● **Prompt**:
Format the stretch of the listing from its start through the line containing "pyautogui.click(x=950, y=835)" as a two-column CSV with the columns "instruction" and "response". Each request gets one row: its text in one quoted field and its answer in the other, with line breaks turned into spaces.

---------- Records for this exercise ----------

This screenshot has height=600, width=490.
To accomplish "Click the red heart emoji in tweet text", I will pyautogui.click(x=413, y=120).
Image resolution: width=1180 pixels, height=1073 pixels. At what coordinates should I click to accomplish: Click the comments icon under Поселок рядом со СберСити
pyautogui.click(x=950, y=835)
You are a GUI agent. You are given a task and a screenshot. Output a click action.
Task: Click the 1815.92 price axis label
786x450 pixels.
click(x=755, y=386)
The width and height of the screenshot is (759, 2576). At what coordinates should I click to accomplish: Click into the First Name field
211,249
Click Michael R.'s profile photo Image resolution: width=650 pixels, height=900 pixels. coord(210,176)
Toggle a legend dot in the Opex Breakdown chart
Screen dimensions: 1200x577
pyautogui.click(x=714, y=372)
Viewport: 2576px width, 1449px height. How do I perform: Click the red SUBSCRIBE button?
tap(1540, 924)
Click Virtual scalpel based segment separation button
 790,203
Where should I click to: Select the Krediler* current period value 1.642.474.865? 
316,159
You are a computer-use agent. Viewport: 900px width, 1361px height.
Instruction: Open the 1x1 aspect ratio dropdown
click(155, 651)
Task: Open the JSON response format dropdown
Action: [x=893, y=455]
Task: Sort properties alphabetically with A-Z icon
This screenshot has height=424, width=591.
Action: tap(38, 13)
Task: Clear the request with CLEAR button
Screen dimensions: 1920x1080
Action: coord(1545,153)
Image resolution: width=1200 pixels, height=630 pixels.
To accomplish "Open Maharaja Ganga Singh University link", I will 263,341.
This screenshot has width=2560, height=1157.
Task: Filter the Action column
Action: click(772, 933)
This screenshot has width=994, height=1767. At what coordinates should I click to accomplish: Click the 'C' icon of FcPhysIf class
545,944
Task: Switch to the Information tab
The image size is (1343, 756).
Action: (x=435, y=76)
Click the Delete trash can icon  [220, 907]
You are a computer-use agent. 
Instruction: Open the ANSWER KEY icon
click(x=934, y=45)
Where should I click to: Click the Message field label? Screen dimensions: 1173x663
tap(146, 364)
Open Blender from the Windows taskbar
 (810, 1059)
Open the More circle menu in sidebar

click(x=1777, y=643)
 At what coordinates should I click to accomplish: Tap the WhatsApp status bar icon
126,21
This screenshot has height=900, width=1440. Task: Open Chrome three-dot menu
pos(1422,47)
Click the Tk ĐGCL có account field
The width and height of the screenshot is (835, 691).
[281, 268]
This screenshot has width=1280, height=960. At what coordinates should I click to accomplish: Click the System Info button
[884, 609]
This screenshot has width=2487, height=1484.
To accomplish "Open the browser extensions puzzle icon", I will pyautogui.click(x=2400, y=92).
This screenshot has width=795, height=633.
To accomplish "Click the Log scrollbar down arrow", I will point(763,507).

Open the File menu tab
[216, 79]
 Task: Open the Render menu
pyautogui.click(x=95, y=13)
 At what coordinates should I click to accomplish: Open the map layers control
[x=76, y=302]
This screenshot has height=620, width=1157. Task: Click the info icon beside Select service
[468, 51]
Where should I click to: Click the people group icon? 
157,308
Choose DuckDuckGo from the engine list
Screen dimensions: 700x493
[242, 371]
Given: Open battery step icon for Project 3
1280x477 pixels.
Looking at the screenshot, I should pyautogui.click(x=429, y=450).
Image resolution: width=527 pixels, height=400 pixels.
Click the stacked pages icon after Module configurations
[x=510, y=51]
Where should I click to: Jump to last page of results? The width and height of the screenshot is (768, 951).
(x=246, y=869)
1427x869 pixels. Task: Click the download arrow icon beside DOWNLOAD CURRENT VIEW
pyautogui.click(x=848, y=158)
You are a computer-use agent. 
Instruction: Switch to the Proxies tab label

----------

● **Result below**:
instruction,response
"This screenshot has height=600, width=490. To accomplish ""Click the red heart emoji in tweet text"",","I will pyautogui.click(x=413, y=120)."
"Image resolution: width=1180 pixels, height=1073 pixels. At what coordinates should I click to accomplish: Click the comments icon under Поселок рядом со СберСити","pyautogui.click(x=950, y=835)"